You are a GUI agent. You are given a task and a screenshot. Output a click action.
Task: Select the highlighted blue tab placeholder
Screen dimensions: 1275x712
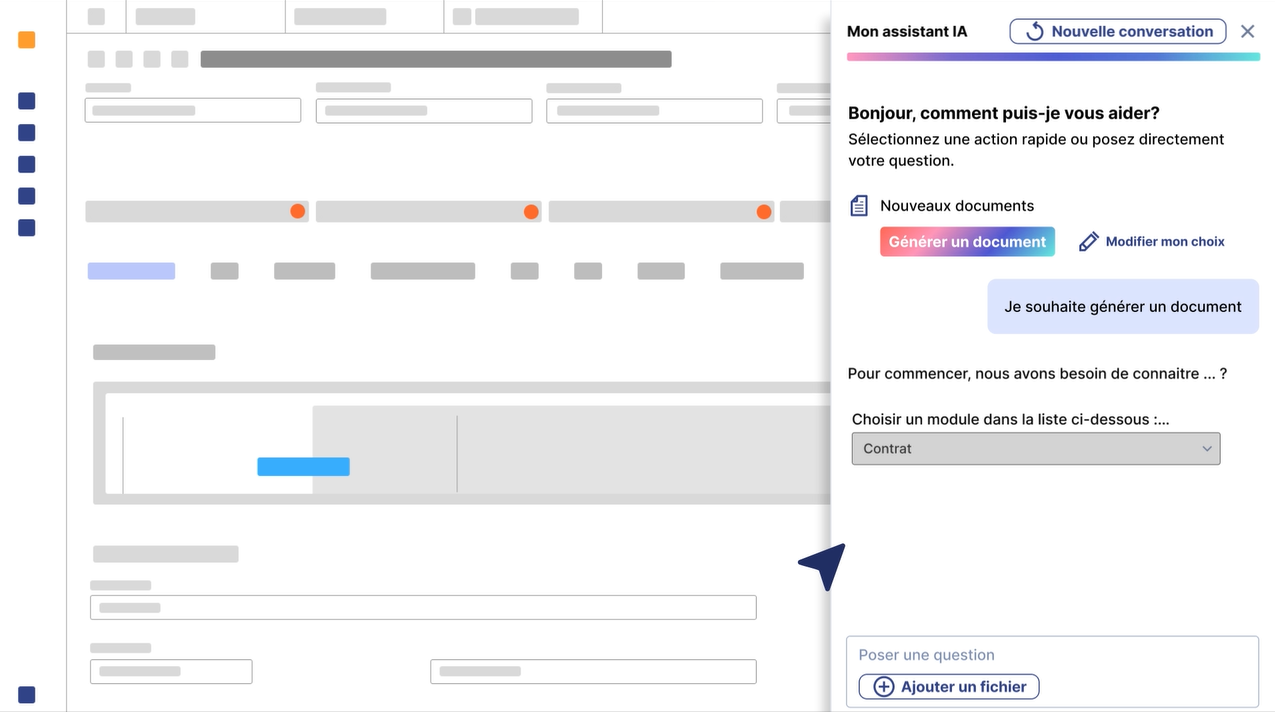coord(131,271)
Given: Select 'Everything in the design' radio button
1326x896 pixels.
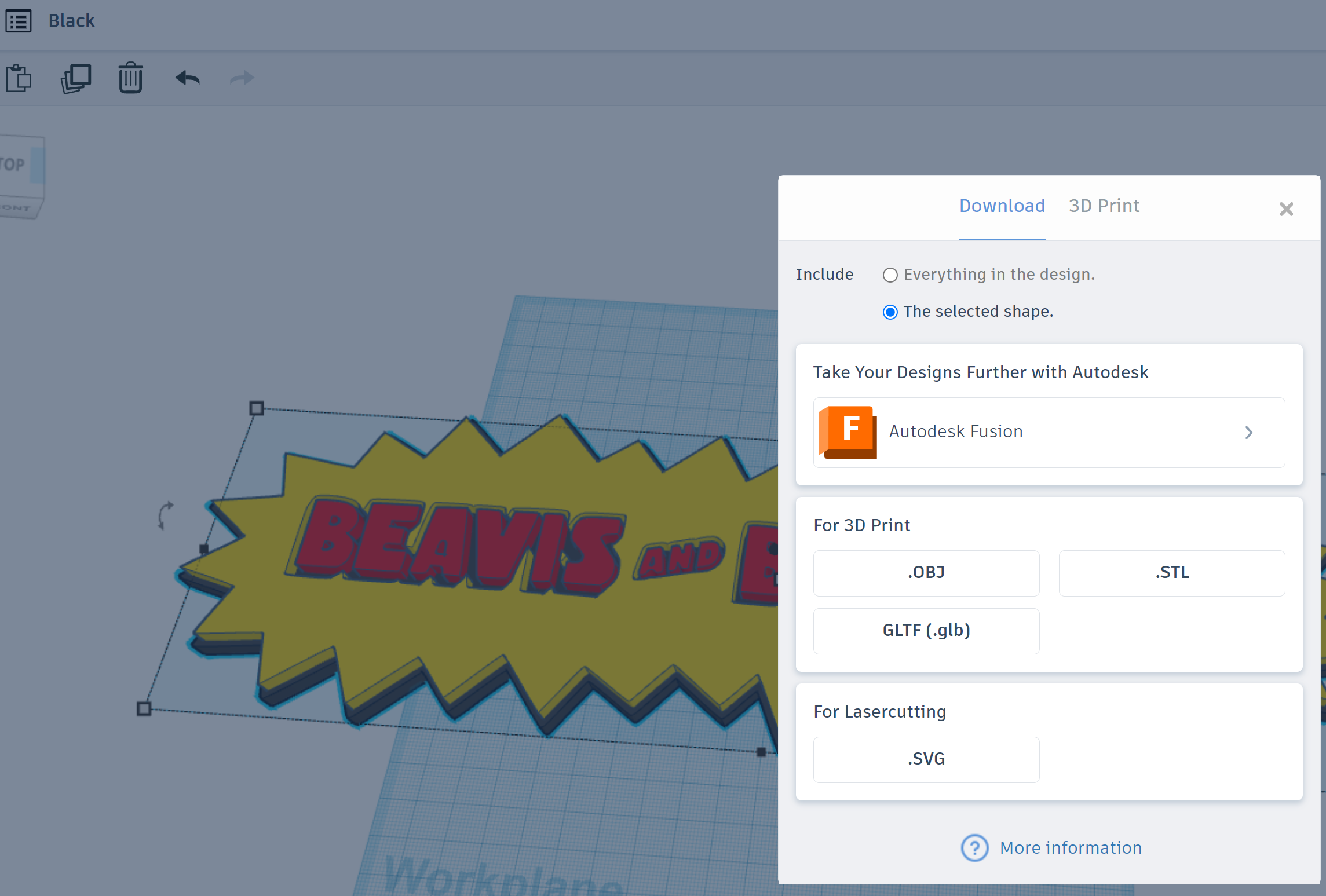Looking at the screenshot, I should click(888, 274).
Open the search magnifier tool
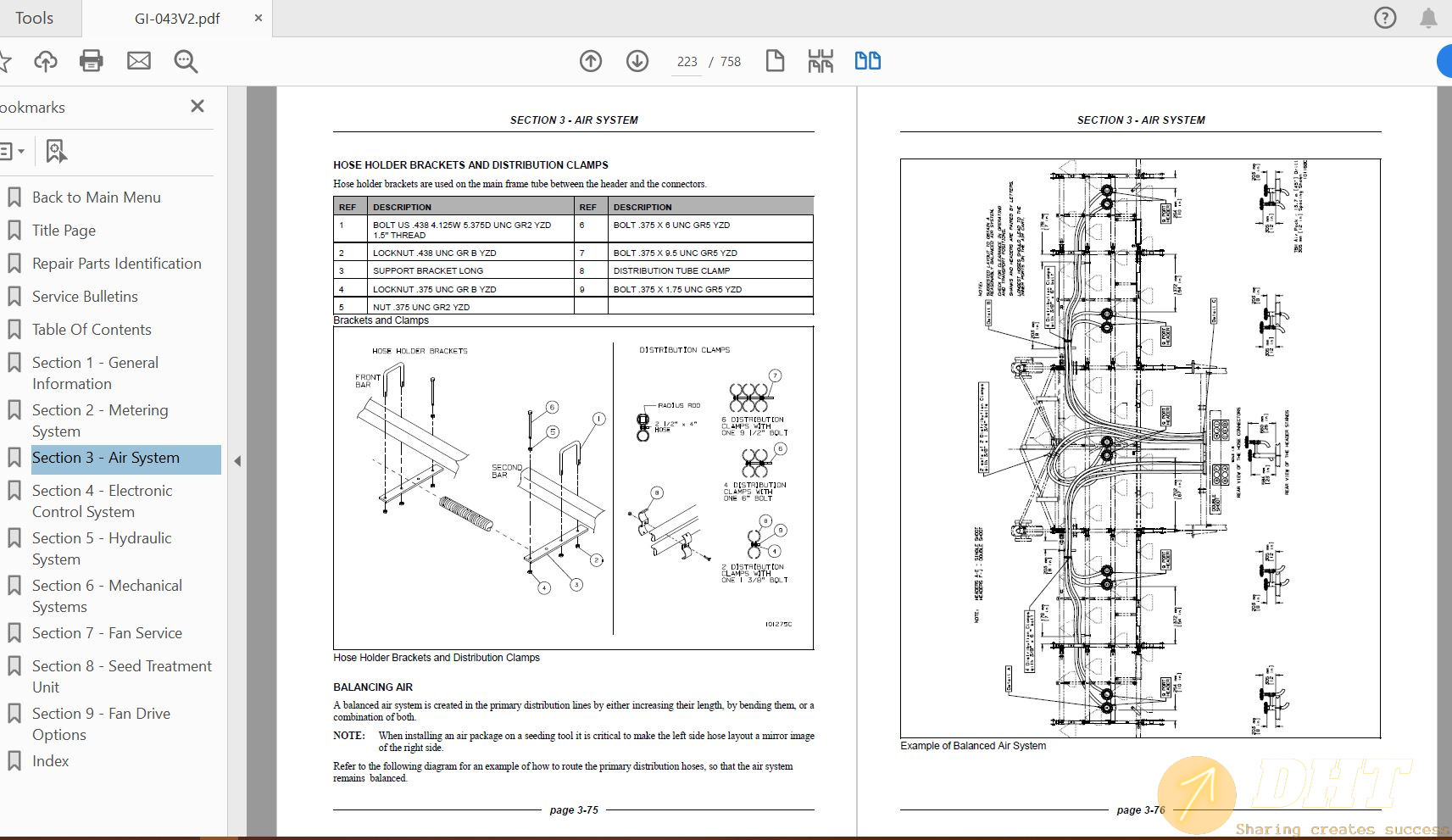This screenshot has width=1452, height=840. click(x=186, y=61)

━━━━━━━━━━━━━━━━━━━━

Write out all of the lines above again word for word, leaving out the pictures.

Final result:
You are a GUI agent. You are given a task and a screenshot. Output a click action.
Task: Select the highlighted blue tab placeholder
Screen dimensions: 1275x712
coord(131,271)
Given: Select 'Everything in the design' radio button
1326x896 pixels.
Looking at the screenshot, I should click(888, 274).
Open the search magnifier tool
This screenshot has width=1452, height=840. click(x=186, y=61)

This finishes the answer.